-- Task statement --
Quote each line exactly, from the line that contains "has width=474, height=633." down to the last line of the listing, and no other lines.
━━━━━ The records
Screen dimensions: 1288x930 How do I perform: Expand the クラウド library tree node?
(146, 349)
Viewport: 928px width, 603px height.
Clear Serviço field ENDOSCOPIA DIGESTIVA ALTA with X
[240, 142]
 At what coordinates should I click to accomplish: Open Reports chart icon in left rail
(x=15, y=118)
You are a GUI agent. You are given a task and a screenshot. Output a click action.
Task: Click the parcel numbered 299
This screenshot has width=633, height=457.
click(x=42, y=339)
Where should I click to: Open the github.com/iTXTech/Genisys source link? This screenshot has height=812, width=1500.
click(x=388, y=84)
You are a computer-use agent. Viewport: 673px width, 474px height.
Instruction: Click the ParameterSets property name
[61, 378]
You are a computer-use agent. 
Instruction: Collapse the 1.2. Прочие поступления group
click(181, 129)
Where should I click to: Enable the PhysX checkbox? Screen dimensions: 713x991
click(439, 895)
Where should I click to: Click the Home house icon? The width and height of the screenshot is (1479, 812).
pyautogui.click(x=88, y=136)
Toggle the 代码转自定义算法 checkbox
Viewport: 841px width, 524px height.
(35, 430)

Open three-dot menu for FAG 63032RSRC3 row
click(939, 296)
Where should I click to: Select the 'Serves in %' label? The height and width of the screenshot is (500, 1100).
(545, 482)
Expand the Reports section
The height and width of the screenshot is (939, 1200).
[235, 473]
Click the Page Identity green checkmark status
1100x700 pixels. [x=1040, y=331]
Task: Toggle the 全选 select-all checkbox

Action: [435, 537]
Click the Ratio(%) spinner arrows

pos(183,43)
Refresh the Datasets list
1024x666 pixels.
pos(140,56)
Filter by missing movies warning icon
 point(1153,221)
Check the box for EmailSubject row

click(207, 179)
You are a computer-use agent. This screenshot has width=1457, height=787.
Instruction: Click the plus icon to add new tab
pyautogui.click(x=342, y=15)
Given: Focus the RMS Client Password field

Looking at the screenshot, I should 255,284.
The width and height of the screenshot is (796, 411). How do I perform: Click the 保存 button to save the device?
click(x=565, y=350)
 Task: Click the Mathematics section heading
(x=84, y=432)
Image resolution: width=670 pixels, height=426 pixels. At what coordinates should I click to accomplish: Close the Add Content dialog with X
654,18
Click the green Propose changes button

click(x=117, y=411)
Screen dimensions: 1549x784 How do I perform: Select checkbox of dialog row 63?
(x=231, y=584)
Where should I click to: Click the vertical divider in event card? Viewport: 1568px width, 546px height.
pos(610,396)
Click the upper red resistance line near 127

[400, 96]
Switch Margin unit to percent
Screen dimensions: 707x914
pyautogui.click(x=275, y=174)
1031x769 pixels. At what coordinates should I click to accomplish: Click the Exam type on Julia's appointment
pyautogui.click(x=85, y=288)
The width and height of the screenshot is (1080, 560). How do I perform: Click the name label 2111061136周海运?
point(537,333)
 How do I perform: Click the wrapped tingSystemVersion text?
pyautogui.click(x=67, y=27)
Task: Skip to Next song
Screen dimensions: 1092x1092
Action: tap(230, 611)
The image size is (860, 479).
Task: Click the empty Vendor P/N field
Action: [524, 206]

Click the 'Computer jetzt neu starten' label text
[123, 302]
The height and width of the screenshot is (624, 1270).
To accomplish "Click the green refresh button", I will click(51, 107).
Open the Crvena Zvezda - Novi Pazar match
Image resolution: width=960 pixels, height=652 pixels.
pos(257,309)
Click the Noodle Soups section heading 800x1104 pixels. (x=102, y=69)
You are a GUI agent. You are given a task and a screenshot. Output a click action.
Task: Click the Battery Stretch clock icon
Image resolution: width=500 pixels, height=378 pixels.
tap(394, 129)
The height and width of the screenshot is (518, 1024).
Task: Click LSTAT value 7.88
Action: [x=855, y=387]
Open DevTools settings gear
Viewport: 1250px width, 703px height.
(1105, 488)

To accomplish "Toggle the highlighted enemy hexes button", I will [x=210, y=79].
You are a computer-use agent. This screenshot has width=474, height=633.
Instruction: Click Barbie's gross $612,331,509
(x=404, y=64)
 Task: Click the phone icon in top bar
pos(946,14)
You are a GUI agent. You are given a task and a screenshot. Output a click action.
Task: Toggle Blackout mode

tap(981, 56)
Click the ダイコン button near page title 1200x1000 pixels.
━━━━━━━━━━
-- Solution to this task --
You are a computer-use agent. This screenshot has width=474, height=633.
Instruction: Click Barbie's gross $612,331,509
(x=404, y=64)
 Task: Click the phone icon in top bar
pos(946,14)
You are a GUI agent. You are given a task and a screenshot. Output a click action.
Task: Toggle Blackout mode

tap(981, 56)
Click the ダイコン button near page title 1200x1000 pixels.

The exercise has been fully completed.